By Merin Tuttle
Amid media announcements that the fungus that causes white-nose syndrome in bats has spread to California, and growing public concern, The Wildlife Society announced the most recent attempt to find a cure. On July 9, an article titled “Bacteria treatment helps bats survive white-nose syndrome,” suggested progress toward a cure. However, there is no evidence that human intervention can slow the spread or cure the disease. As I’ve reported, the best available studies from the Northeast indicate that population recovery at key sites is exceeding expectations, and that a cure is unnecessary, impractical to implement, and risks unintended negative consequences.
Several treatments appear to be effective in countering the infection in captive bats. However, when released the bats remain susceptible to reinfection and death. By releasing such bats near the end of the cycle, when only those with greatest genetic resistance remain, we would risk diluting the remaining gene pool, reducing the odds of survival, just the opposite of the intended goal.
Given the odds of unintended consequences, it may be fortunate that effective implementation of a cure in wild bat populations is so logistically hopeless as to be virtually inconceivable. We must not put funding opportunities ahead of bat needs. Finally, during this time of extreme stress, it is urgent that we recognize the importance of avoiding hibernation disturbance regardless of good intentions. I urge a reallocation of resources from cure-hunting to habitat restoration and protection, beginning with the most important hibernation sites.
I have shared my response with the The Wildlife Society and encourage others to politely do the same.

- _EXTRACTED DATA_
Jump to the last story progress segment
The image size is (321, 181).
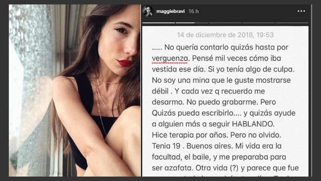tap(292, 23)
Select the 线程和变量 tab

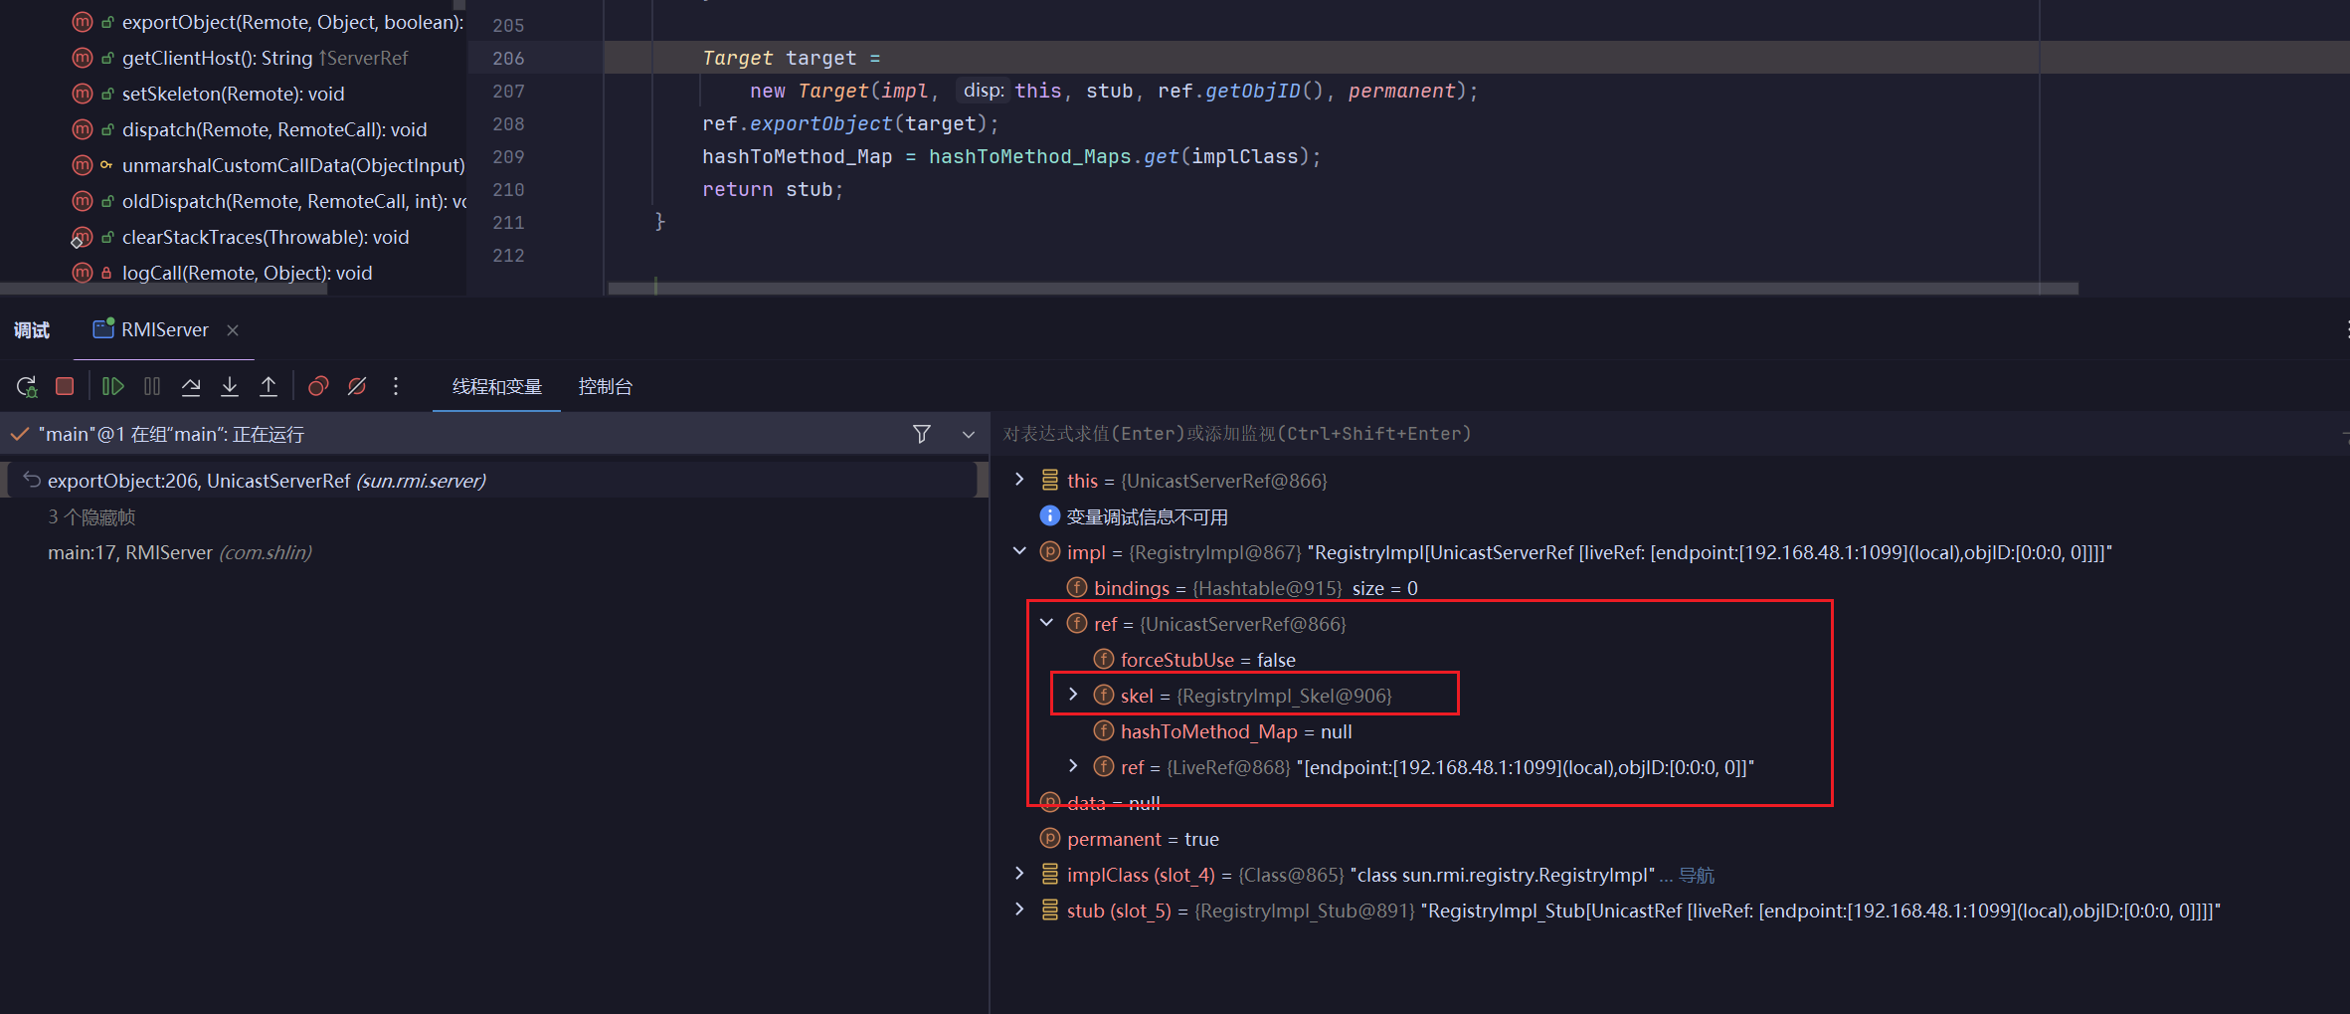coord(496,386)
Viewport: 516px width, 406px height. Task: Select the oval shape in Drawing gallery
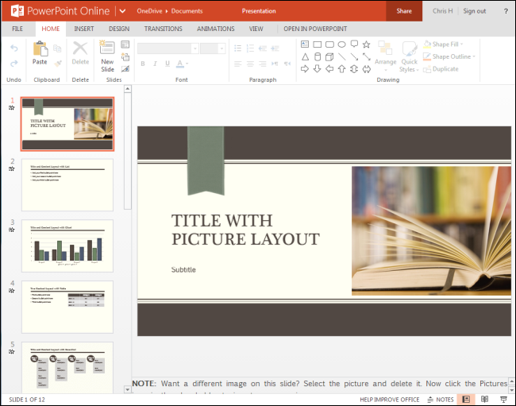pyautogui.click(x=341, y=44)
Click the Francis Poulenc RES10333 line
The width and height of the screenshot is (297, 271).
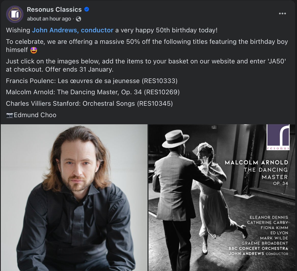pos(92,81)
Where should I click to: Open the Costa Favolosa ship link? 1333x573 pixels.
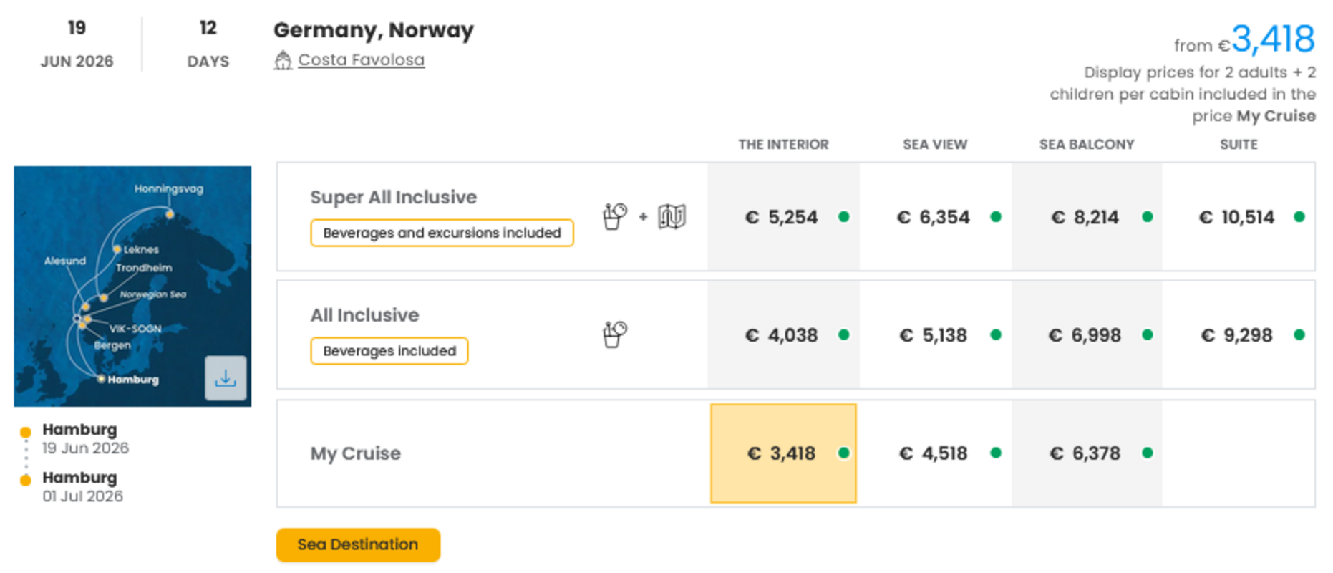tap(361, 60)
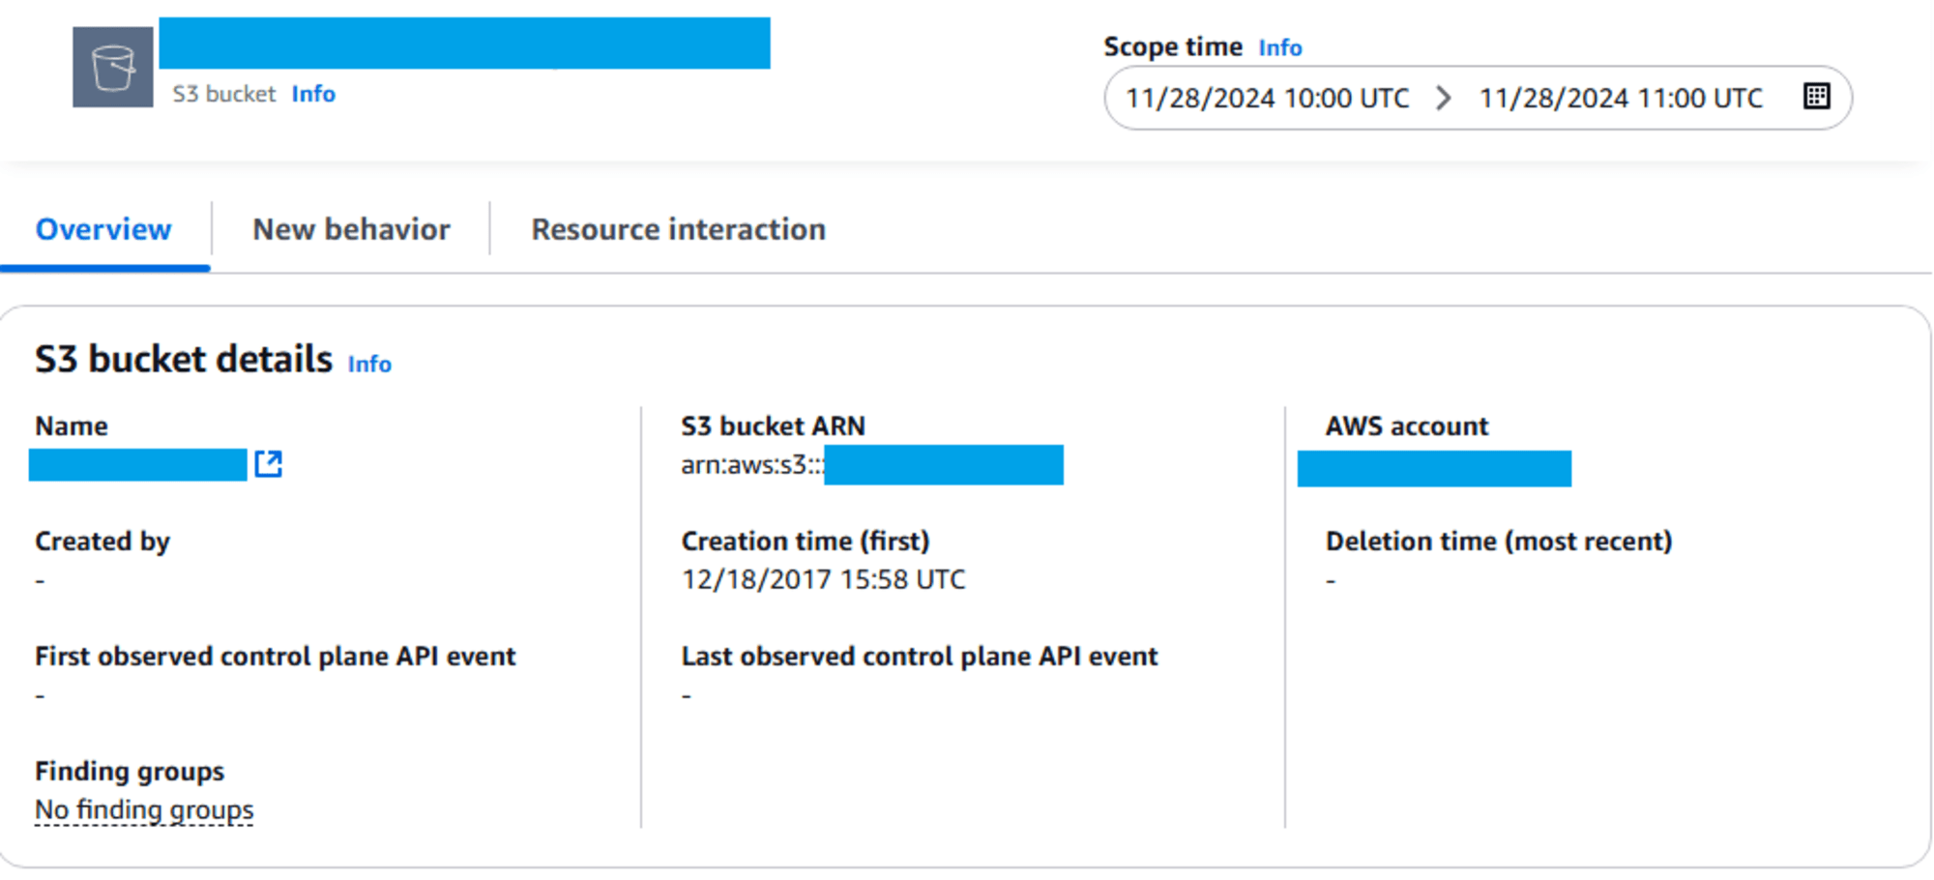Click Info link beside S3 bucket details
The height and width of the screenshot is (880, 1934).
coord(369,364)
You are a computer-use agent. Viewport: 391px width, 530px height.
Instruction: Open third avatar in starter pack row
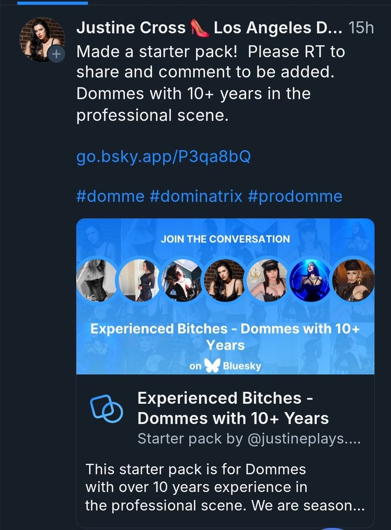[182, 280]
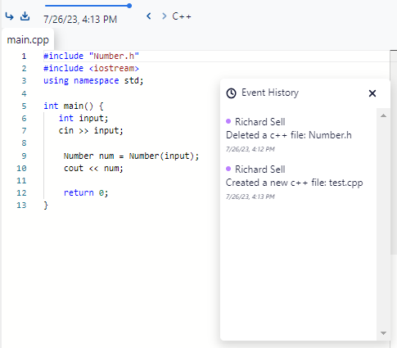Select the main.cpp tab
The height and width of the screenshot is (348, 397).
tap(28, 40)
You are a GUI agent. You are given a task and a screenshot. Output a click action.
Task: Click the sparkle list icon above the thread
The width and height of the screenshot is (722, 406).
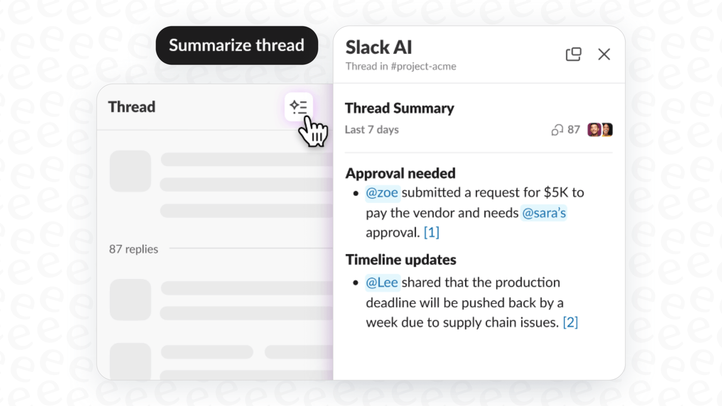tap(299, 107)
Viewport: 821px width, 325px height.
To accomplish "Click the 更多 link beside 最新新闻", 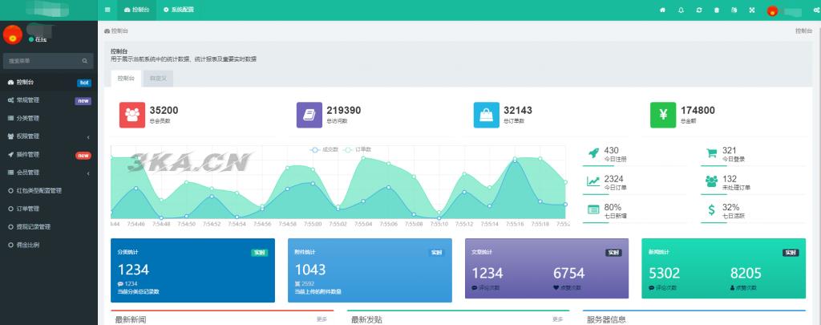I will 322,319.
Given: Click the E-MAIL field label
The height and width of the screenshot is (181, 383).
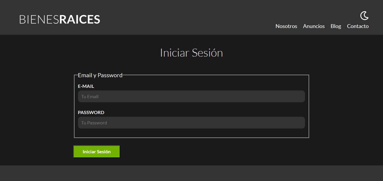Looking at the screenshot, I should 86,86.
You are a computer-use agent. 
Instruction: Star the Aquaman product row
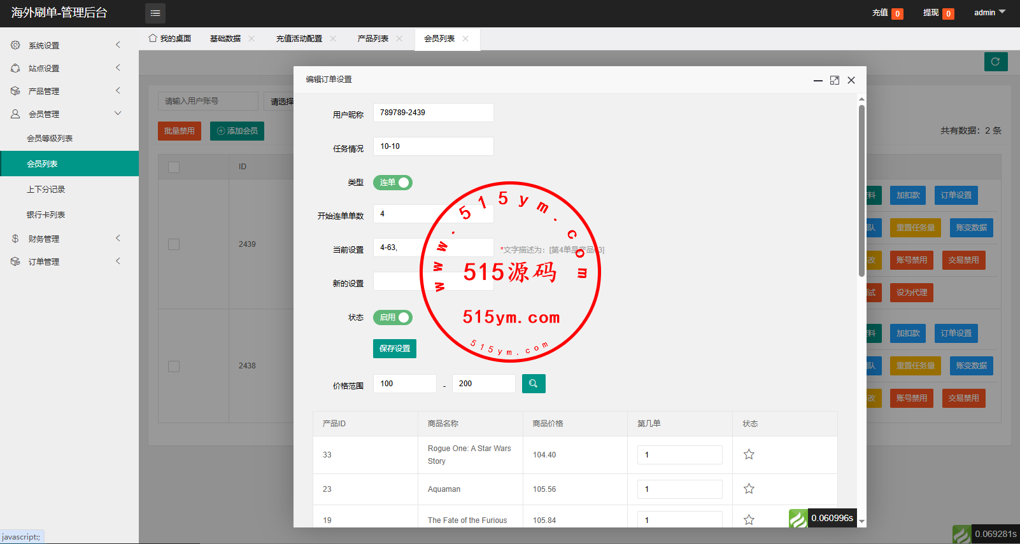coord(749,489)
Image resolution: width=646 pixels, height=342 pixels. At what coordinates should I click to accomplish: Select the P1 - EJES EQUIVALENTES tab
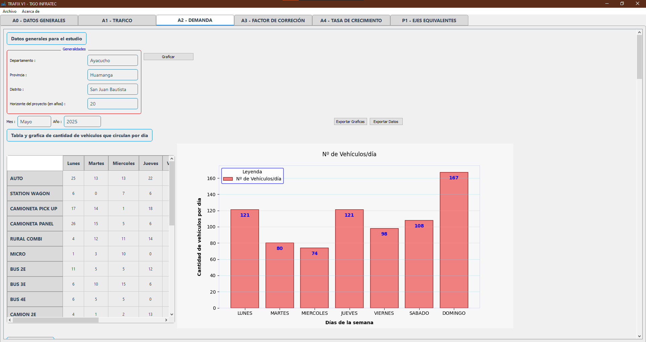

- _ABOUT THIS TASK_
For the article on white-nose syndrome above, decide whether each statement agrees with it, answering yes or no and quoting the text's deciding words exactly. (a) The July 9 article carried the title "Bacteria treatment helps bats survive white-nose syndrome." (b) Bats treated in captivity are no longer at risk once they are released. (c) The author wants resources moved toward habitat restoration and protection.

- _EXPECTED ANSWER_
(a) Yes: "On July 9, an article titled “Bacteria treatment helps bats survive white-nose syndrome,” suggested progress toward a cure."
(b) No: "However, when released the bats remain susceptible to reinfection and death."
(c) Yes: "I urge a reallocation of resources from cure-hunting to habitat restoration and protection, beginning with the most important hibernation sites."